**To be done**
[1] For the passage on hard-to-filter spammers, decide whether each statement agrees with it: (a) These spammers send their mail from botnet PCs. (b) Graylisting will not stop them. (c) Their DNS is usually misconfigured, so rDNS checks reject them. Answer each with yes or no and quote the deciding words.
[2] Resume the passage on hard-to-filter spammers after its final sentence, keeping its voice.

--- Begin Passage provided ---

I don't recognize this particular one's style, but the bad news is
that they tend to be really hard to filter. As you've found out, they
constantly change domain names (they probably use domain-kiting to
ensure that they never have to pay for names), they constantly change
IPs (so-called snowshoe spamming, aided by compliant ISPs), they use
hashbuster text in their messages to get past or poison statistical
filters, and they constantly change their subjects, from lines, and in
some cases even their URL formats.

Unfortunately, Spamdyke isn't a lot of help against these guys. They
are actually delivering from real mailservers (as opposed to botnet
PCs), so graylisting won't help. They generally have their DNS set up
correctly, so rDNS checks won't reject them. They change names and IPs
so fast that RBLs struggle to keep up. They are among the hardest
spammers to block.

--- End Passage provided ---
--- Begin Listed records ---

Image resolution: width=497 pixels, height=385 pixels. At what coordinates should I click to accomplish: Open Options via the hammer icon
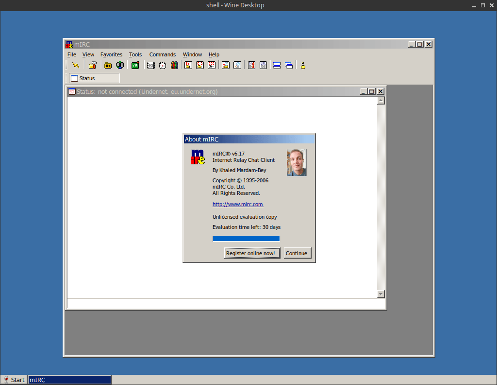tap(92, 65)
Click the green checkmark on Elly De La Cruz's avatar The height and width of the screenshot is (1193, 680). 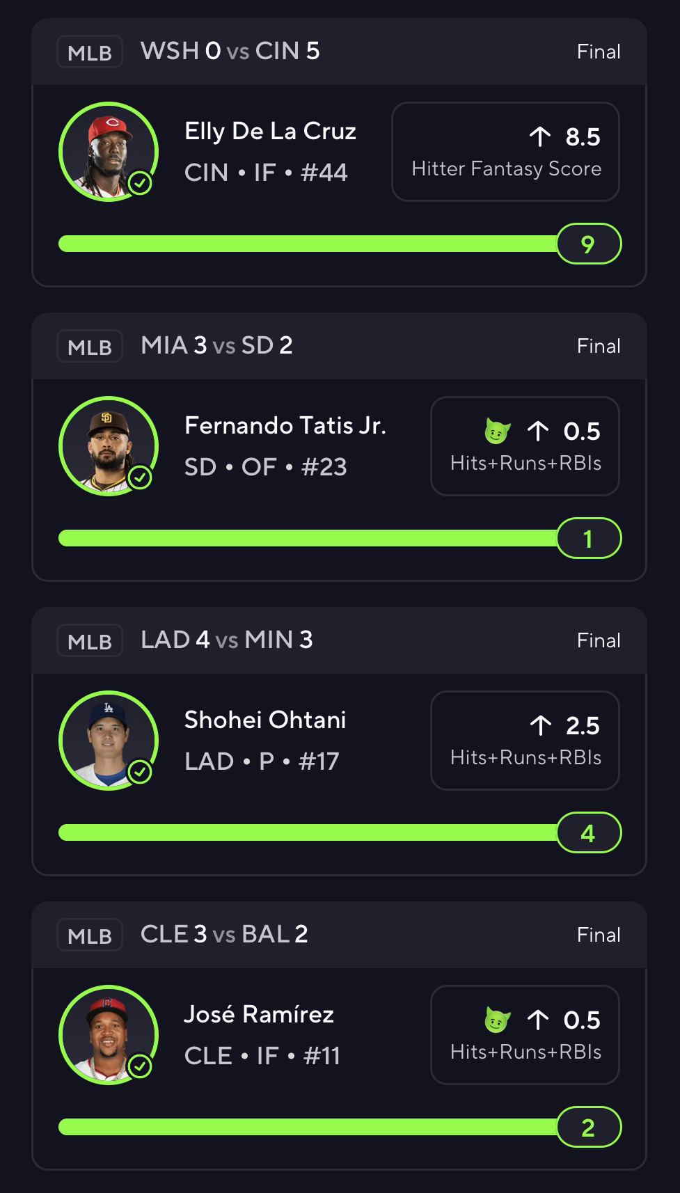[x=141, y=183]
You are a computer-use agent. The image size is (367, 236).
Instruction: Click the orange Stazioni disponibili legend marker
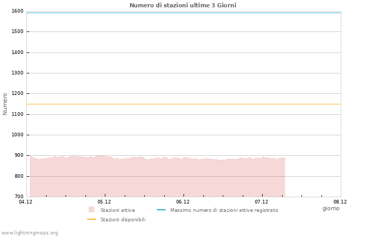[91, 219]
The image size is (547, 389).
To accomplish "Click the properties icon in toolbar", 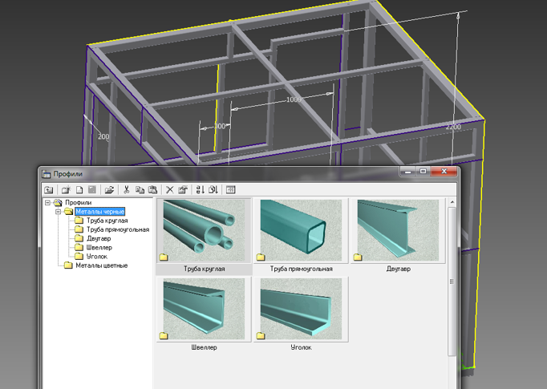I will click(183, 190).
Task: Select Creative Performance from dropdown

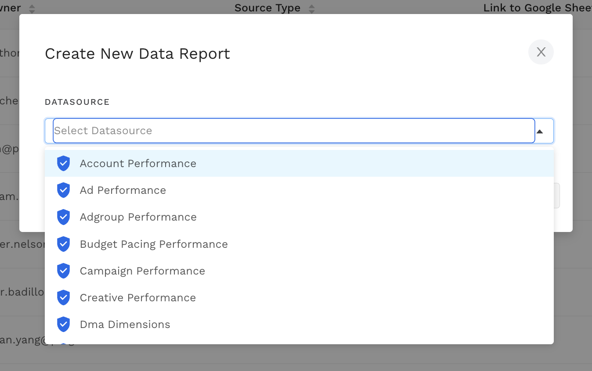Action: [138, 298]
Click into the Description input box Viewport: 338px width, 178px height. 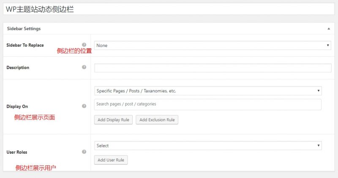pyautogui.click(x=213, y=68)
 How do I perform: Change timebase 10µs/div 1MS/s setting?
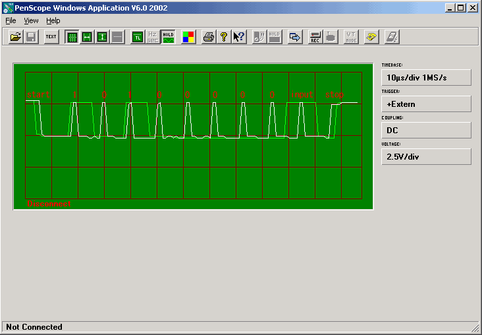[x=427, y=78]
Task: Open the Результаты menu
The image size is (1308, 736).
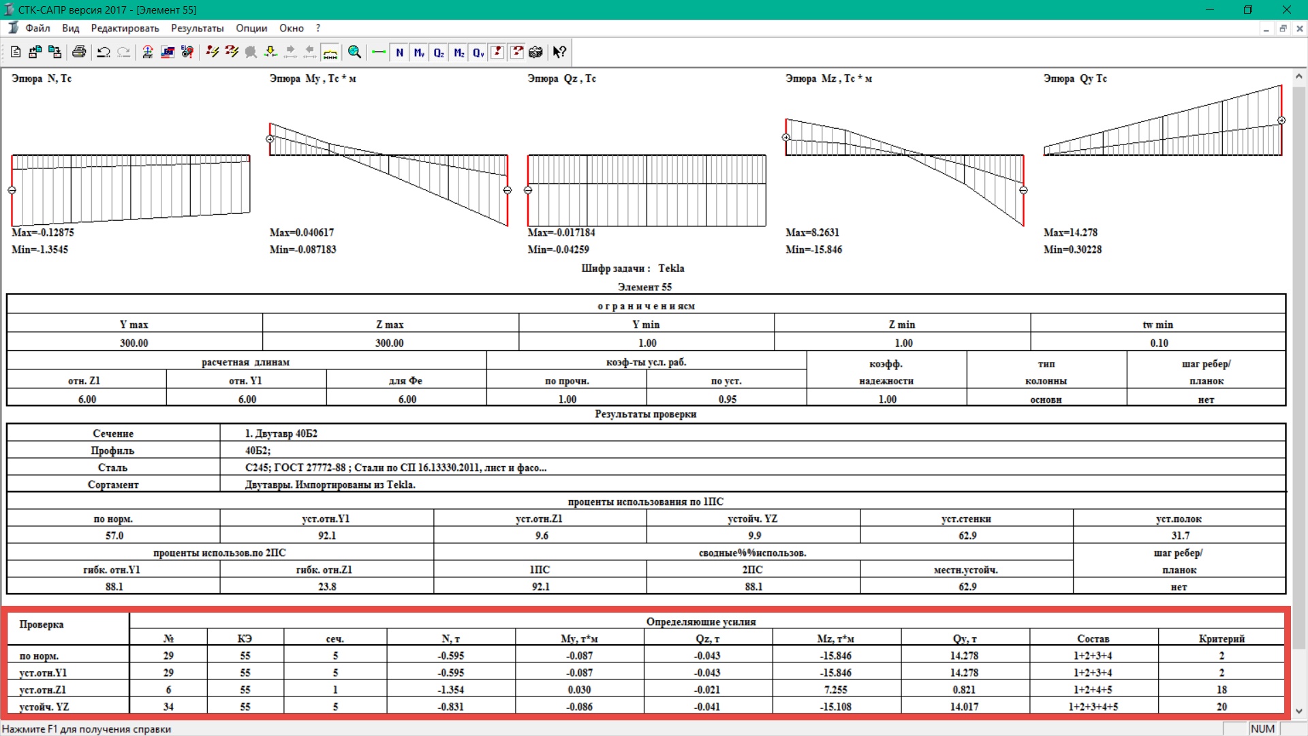Action: (x=197, y=28)
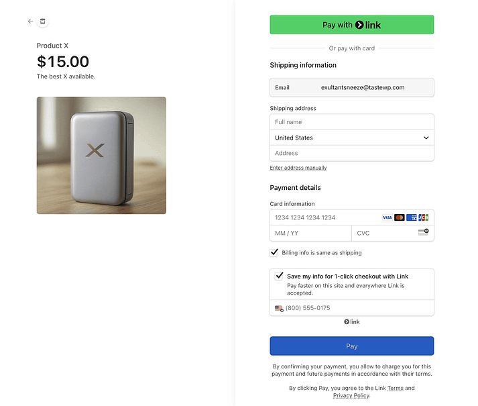Image resolution: width=478 pixels, height=406 pixels.
Task: Click the CVC card hint icon
Action: (423, 232)
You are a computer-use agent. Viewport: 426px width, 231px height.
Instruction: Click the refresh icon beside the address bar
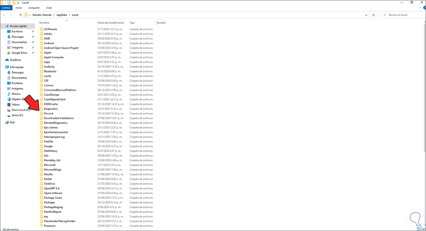coord(373,15)
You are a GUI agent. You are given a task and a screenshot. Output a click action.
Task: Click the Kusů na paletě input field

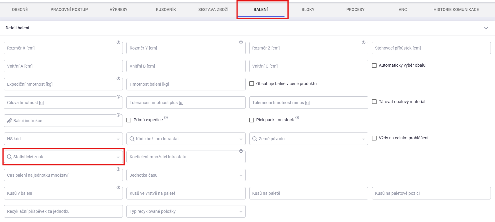coord(308,193)
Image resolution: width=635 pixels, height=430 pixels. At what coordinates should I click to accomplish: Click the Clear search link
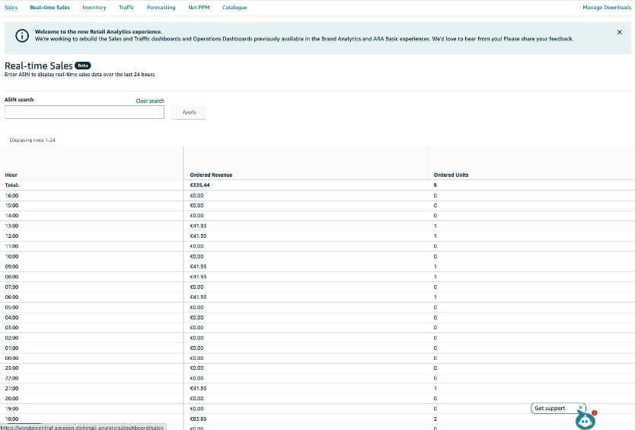(150, 101)
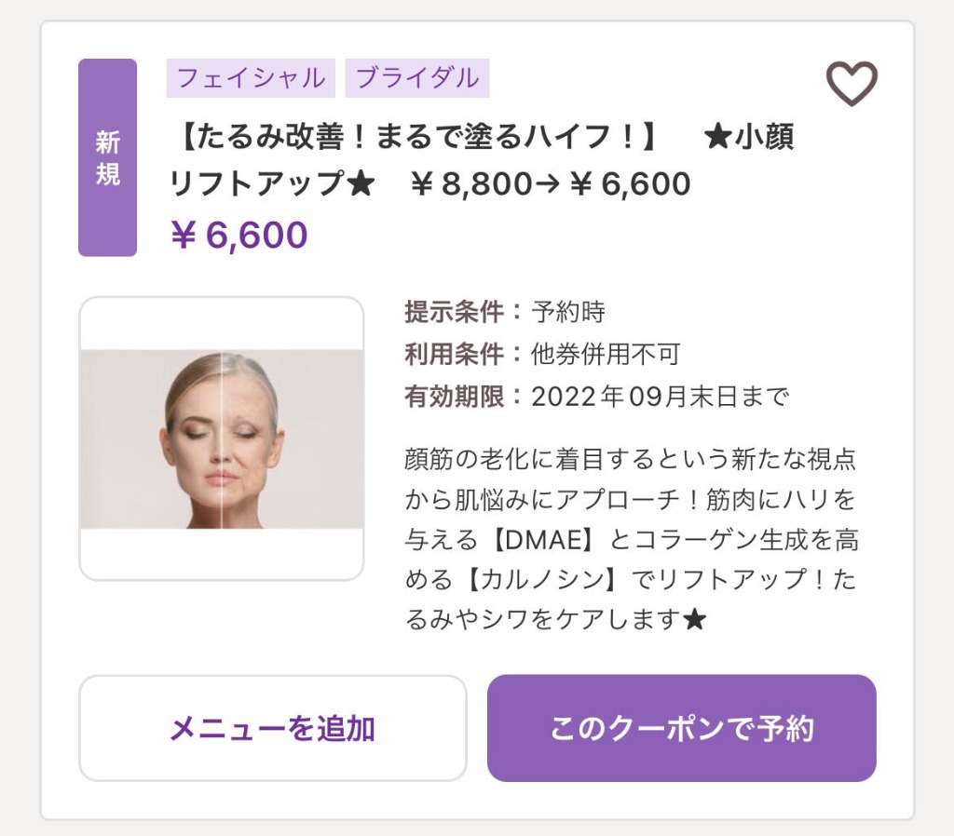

--- End Listed records ---

**Answers per task**
[1]
(a) No: "They are actually delivering from real mailservers (as opposed to botnet PCs)"
(b) Yes: "so graylisting won't help"
(c) No: "They generally have their DNS set up correctly, so rDNS checks won't reject them."

[2]
I suggest that you collect samples of the spam that you're receiving
and then analyze them. It's possible that you may be able to identify
a small number of IP blocks used by the spammer and block those,
although they change IPs and hosting services continually to avoid
that. A more productive approach may be to try to identify patterns in
the URLs that they use and write a SpamAssassin rule to recognize
them. The URL in the sample you sent is very long and complex, which
means that you have quite a good chance of writing a regex that would
recognize their spams but wouldn't generate false positives on
legitimate emails.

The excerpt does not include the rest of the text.